In Nolan v. Great River Federal Credit Union, Ms. Nolan was terminated for violating the credit union’s policies which prohibit employees from performing transactions concerning family members’ accounts. Ms. Nolan testified at the unemployment hearing, her mother called her at work and asked about transferring money from her account. Ms. Nolan asked another teller to assist in transferring the money, but was advised a hold was on her mother’s account and a transfer couldn’t occur. Ms. Nolan advised her mother of this. Ms. Nolan then contacted a collections representative to discuss the hold and electronically accessed her mother’s account information. Ms. Nolan acknowledged she was familiar with the credit union’s policies indicating, “we are not supposed to help family members in anyway” and are prohibited from doing anything regarding a relative’s account. The Court of Appeals has stated, “As a general rule, refusing to abide by an employer’s reasonable policies and requests amounts to disqualifying misconduct.” In this case, Ms. Nolan’s testimony established she violated the policies when she engaged the teller and collections representative on her mother’s behalf. This knowing disregard for the reasonable policies constitutes employment misconduct and benefits are denied.
In Baker v. Minn. State Supreme Court, Ms. Baker worked as an assistant appellate clerk for the Minnesota Supreme Court and Court of Appeals. She was hired by the Minnesota Judicial Branch in 1985. In 1998, the Minnesota Judicial Branch enacted Policy 317 governing the use of internet and technology by employees. Inappropriate use was defined as “…(1) wagering, betting, selling, (2) commercial activities, e.g. personal for-profit business activities,….” Employees may access all policies on the employee intranet site, and they also receive e-mail notifications when policies are updated.
In 2014, Ms. Baker’s supervisor, Ms. O’Neill, became concerned with Ms. Baker’s productivity. Ms. O’Neill has previously seen Ms. Baker using the internet when she was to be working and had warned Ms. Baker about excessive internet use. Ms. O’Neill then asked the human resources department and IT division to review Ms. Baker’s internet use. It was discovered Ms. Baker had used the internet during work to access numerous non-work related websites like eBay, Amazon, and PayPal. Ms. Baker was then discharged for violation of the internet and technology use policy.

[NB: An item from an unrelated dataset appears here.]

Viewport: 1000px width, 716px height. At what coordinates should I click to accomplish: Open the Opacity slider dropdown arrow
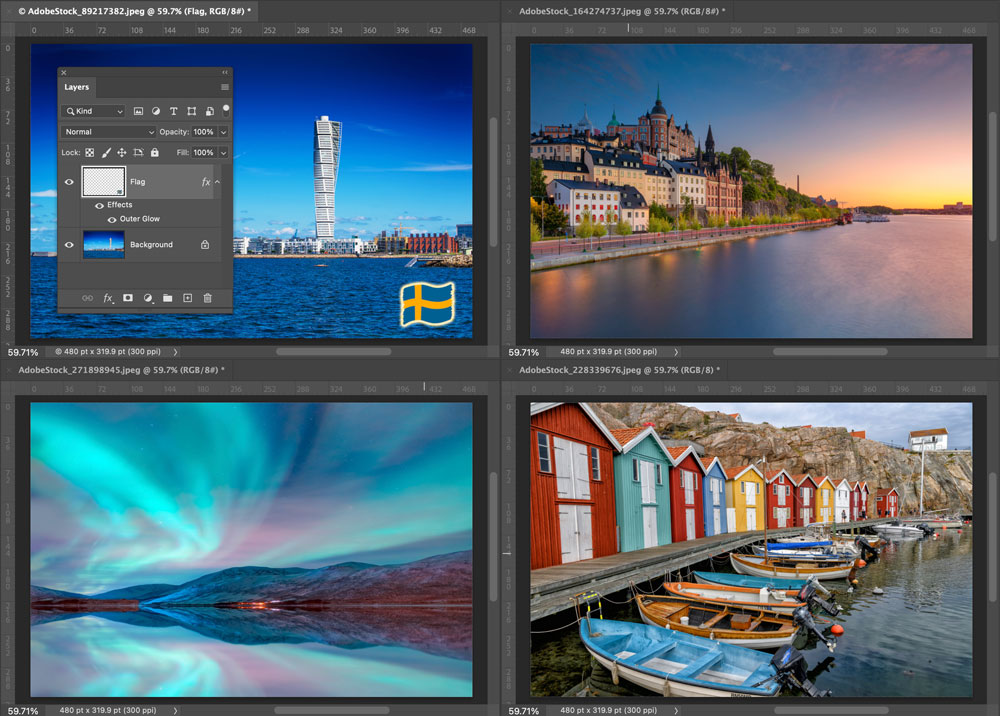(223, 132)
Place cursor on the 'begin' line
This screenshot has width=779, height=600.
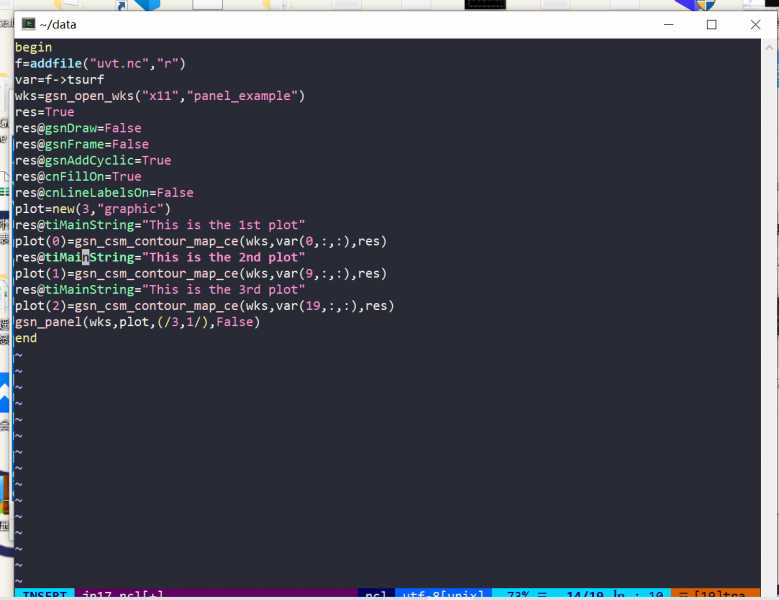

Ms. Baker argued she did not commit employment misconduct because she did not know of Policy 317. During the hearing before the ULJ, Ms. Baker admitted to visiting websites for personal use. Ms. Baker also acknowledged “I’m sure I probably have used it (intranet site) but I don’t know exactly what is on there or why I went to it.” The ULJ denied unemployment compensation finding Ms. Baker used the Judicial Branch’s telecommunication system to engage in selling activity and personal business, and spent a significant amount of time on personal websites outside of authorized break times. The Court of Appeals stated, misconduct need not be deliberate and that Ms. Baker’s argument she did not know of Policy 317 was unpersuasive given she had received approximately ten verbal warnings about excessive internet use. The Court of Appeals affirmed the denial of unemployment benefits.
A couple of points to consider:
1) Employers need to have clear policies;
2) Employees need to know about the policies; and
3) It is a good idea to be able to prove the employees have access to the policies or have received copies of the policies.